DianaMoon
Well-Known Member
Another way to put this would be, "will a 50/50 Cocoa Butter & Beef Tallow soap be too hard"?
I'm sure a tallow and cocoa butter soap would be firm, possibly even brittle, but does that qualify as "too hard"? I have no idea. What criteria would you use to determine whether a soap is hard enough or too hard or too soft?
Although I've never made such a recipe, I'd be concerned that the resulting soap would be too brittle and prone to breakage once whittled down to a smaller size through normal usage. And being the bubble fanatic that I am, I would also be concerned with the lack of bubbly lather with such a recipe.
IrishLass
I did a single oil cocoa butter, when I did my single oil soaps. I don't recall it turning brittle, but I didn't use it frequently as I have so much soap. I have yet to use tallow.
There's no "law" against it - meaning a 100% hard oil soap will still be soap. It just won't be very good soap. But if you are curious, then try it! I'd recommend a small batch.
A tallow/cocoa butter soap will have several problems - I don't think it will lather well, because the unsaponifiables in cocoa butter can kill lather and there's no coconut to boost it back up.
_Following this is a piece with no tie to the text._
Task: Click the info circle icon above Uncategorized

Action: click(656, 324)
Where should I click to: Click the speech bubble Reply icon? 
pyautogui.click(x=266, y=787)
Also, it thicken VERY quickly.
Although it would be interesting to do some kind of comparison! I would not haves guessed fractioned had a higher SAP value than regular!
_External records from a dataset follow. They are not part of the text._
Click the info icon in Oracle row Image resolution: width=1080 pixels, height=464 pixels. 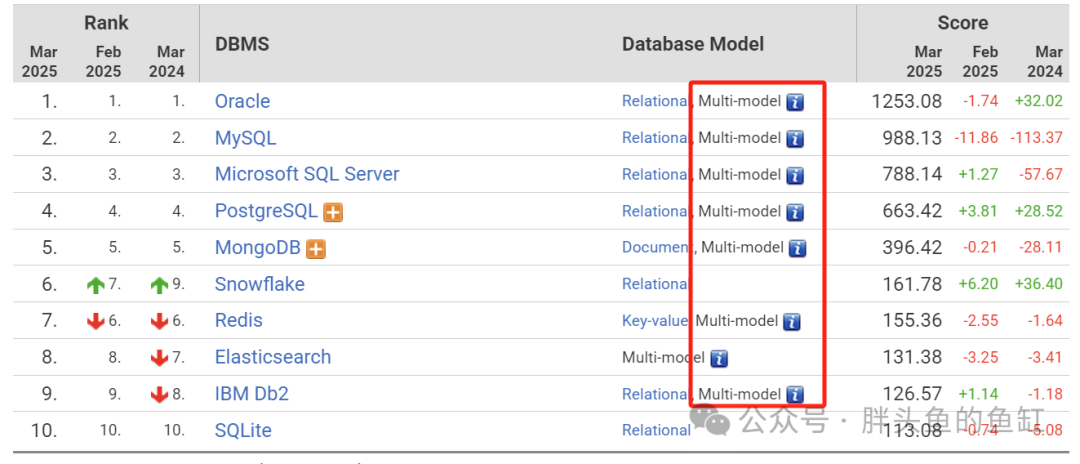[795, 102]
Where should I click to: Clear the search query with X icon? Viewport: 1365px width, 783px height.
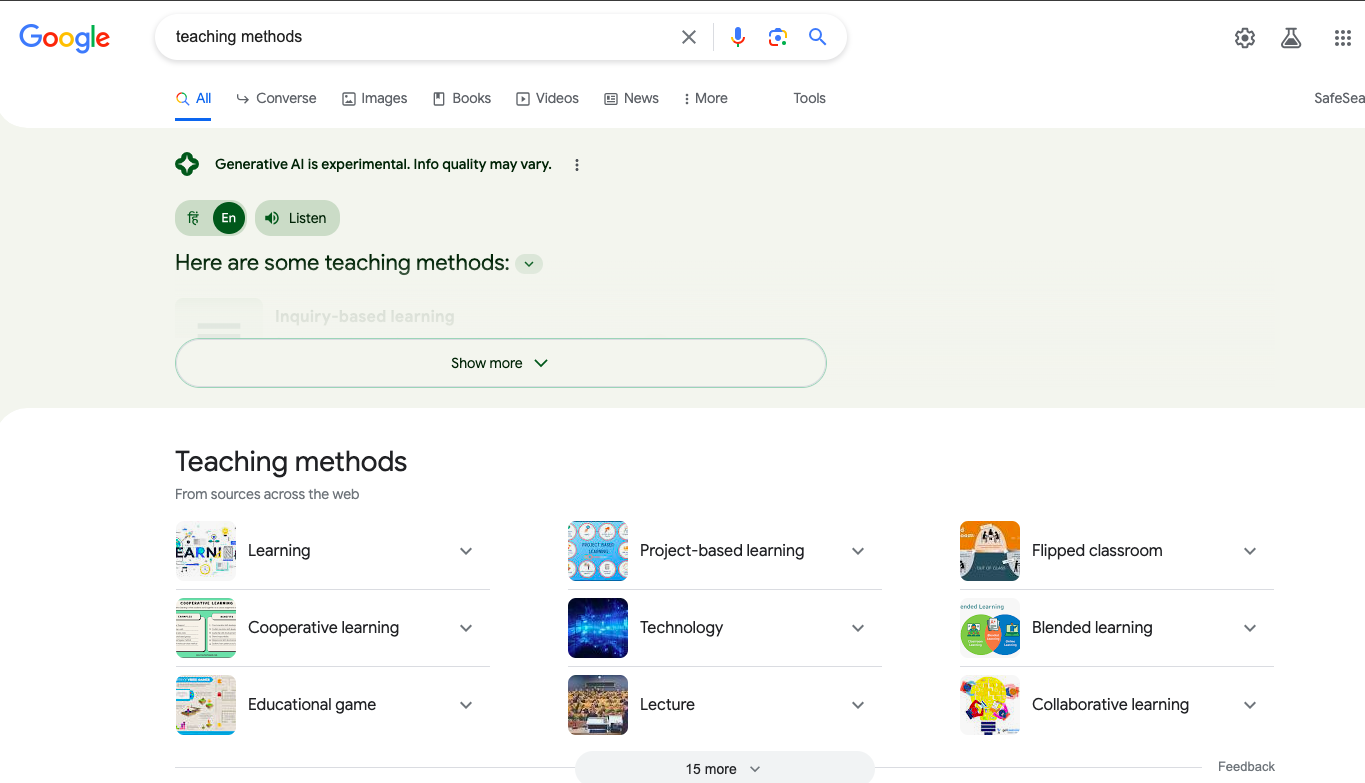[x=689, y=37]
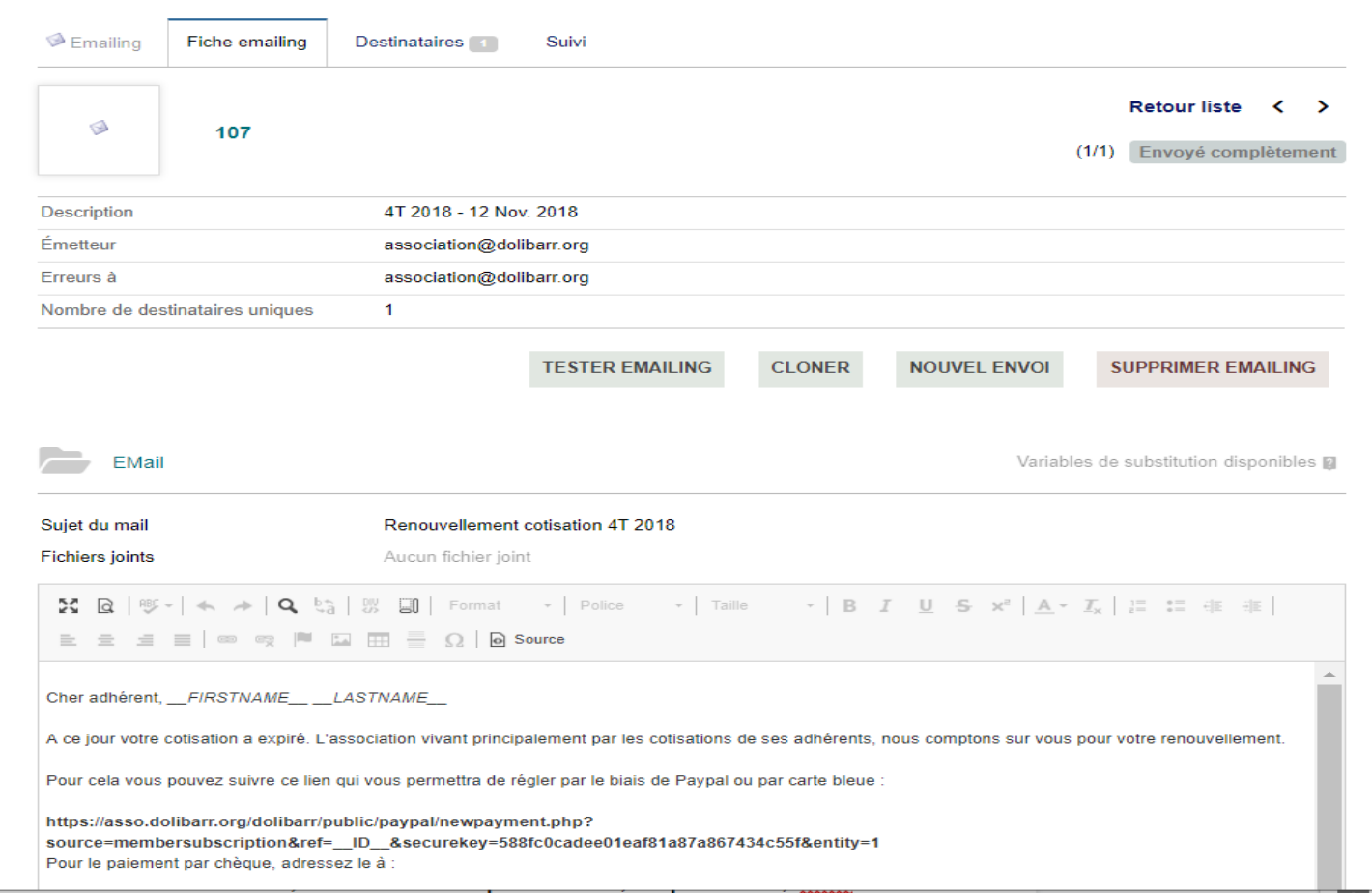1372x893 pixels.
Task: Insert a special character with the Omega icon
Action: 454,640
The big reason why I don't recommend using FCO for making soap is because FCO soap has a high % of lauric and shorter fatty acids.
I don't have my notes handy, as I am not currently at home, but as I recall, I was not overly impressed with it as a single oil soap, other than I liked it's cocoa fragrance, which did carry through to the unscented soap. Some people don't like the natural scent of cocoa butter, but I really like it myself.How did it lather?